▶ **Requirements**
Render the listing from the line with "Toggle timestamp display" to the line with "click(x=338, y=229)", both included, as a numbered list, and leave out any blank lines.

-- START OF Material shown --

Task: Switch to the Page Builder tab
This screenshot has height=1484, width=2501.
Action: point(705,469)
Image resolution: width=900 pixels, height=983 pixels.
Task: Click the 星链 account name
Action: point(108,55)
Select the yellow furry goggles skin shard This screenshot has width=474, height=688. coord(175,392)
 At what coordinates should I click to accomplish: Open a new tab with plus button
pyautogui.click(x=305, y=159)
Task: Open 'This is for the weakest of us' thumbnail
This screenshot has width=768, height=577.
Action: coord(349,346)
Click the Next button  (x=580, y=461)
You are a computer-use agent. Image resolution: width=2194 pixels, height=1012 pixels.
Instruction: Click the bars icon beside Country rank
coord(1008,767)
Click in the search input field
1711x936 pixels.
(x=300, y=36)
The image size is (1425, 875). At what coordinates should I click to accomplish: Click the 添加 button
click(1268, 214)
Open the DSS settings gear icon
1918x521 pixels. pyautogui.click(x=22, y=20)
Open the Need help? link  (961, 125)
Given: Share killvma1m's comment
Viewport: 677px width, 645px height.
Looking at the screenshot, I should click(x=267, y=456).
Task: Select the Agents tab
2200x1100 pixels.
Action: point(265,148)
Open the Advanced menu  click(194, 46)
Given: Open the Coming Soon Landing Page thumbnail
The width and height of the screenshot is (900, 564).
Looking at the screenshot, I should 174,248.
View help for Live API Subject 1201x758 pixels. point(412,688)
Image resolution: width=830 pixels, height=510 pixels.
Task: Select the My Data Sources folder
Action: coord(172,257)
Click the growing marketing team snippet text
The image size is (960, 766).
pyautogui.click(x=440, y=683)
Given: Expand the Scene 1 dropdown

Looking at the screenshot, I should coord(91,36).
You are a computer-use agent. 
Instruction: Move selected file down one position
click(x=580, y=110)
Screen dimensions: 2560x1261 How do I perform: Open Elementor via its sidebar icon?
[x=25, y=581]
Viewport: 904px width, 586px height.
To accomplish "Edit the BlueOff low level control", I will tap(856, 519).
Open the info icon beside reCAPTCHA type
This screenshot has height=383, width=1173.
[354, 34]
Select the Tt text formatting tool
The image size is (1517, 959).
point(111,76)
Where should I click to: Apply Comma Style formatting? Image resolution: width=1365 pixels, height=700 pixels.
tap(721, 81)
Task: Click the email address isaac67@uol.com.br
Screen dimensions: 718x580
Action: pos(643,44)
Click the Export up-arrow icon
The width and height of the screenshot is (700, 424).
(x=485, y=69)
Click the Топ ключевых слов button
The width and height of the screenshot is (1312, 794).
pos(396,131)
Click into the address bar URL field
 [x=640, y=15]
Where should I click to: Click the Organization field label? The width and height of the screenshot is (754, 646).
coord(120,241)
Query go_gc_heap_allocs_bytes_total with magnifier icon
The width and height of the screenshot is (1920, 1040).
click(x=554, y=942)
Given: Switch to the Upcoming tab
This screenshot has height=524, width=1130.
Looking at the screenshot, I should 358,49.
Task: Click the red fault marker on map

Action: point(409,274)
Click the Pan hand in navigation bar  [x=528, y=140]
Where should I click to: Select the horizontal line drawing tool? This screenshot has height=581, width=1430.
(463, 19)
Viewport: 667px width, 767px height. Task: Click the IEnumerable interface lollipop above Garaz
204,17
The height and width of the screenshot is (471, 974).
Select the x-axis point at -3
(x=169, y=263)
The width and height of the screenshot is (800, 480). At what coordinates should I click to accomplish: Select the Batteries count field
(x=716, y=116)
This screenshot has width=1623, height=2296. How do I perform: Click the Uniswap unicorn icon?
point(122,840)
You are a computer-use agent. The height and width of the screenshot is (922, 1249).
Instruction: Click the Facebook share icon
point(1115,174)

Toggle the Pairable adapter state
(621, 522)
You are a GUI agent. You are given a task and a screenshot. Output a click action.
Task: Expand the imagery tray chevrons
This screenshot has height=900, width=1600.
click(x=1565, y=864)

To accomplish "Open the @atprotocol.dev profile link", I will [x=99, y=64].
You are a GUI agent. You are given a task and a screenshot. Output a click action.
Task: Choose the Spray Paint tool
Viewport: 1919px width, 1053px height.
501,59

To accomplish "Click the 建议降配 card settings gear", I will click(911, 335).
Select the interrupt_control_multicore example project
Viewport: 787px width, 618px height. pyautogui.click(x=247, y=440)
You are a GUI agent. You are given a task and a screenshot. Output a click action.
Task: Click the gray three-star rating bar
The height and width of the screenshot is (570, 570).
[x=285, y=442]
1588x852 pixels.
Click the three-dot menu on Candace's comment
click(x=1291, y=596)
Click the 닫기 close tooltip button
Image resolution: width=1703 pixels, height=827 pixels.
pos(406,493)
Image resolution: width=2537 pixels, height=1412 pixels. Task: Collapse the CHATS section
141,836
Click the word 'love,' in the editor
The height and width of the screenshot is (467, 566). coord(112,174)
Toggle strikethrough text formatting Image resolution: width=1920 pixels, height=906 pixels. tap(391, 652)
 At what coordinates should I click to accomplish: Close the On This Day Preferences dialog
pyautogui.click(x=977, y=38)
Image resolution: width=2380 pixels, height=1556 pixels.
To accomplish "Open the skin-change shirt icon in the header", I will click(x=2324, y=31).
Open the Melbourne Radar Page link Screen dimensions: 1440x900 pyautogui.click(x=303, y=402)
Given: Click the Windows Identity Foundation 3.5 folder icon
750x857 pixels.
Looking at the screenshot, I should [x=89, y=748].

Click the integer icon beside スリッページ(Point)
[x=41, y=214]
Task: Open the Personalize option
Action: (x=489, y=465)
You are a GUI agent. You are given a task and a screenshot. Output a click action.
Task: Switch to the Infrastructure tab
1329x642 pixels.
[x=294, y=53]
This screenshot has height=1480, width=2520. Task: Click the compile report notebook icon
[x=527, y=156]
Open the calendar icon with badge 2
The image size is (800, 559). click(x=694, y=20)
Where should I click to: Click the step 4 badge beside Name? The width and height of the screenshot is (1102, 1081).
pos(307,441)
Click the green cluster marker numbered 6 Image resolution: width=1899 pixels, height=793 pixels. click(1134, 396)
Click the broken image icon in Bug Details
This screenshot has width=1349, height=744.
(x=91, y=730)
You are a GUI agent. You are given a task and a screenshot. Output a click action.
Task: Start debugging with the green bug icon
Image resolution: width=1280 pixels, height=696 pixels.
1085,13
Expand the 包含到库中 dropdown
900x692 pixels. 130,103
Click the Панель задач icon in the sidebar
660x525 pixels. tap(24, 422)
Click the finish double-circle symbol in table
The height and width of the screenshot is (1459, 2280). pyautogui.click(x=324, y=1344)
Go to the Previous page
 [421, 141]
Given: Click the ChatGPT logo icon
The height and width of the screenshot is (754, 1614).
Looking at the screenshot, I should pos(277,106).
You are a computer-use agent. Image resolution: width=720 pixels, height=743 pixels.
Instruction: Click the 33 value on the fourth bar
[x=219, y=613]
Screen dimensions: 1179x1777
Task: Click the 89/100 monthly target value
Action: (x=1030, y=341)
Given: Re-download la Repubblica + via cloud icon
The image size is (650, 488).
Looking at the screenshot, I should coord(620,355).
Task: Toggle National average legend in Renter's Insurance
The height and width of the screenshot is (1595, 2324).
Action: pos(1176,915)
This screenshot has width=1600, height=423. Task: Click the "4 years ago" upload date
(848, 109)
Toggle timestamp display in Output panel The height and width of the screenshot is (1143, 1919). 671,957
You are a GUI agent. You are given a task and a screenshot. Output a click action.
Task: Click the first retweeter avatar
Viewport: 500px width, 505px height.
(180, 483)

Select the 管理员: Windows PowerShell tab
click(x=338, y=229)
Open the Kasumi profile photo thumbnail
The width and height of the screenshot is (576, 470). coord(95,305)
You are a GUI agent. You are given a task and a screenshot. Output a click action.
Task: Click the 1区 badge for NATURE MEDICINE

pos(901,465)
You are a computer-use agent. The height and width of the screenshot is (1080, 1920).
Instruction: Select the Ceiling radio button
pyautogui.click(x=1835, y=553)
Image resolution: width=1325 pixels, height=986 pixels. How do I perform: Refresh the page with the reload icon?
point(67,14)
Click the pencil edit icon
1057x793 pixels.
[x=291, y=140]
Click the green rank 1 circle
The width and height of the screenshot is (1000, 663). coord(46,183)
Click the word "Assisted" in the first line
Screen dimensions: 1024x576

-- END OF Material shown --

▶ **Solution**
1. Toggle timestamp display in Output panel The height and width of the screenshot is (1143, 1919). 671,957
2. You are a GUI agent. You are given a task and a screenshot. Output a click action.
3. Task: Click the first retweeter avatar
4. Viewport: 500px width, 505px height.
5. (180, 483)
6. Select the 管理员: Windows PowerShell tab
7. click(x=338, y=229)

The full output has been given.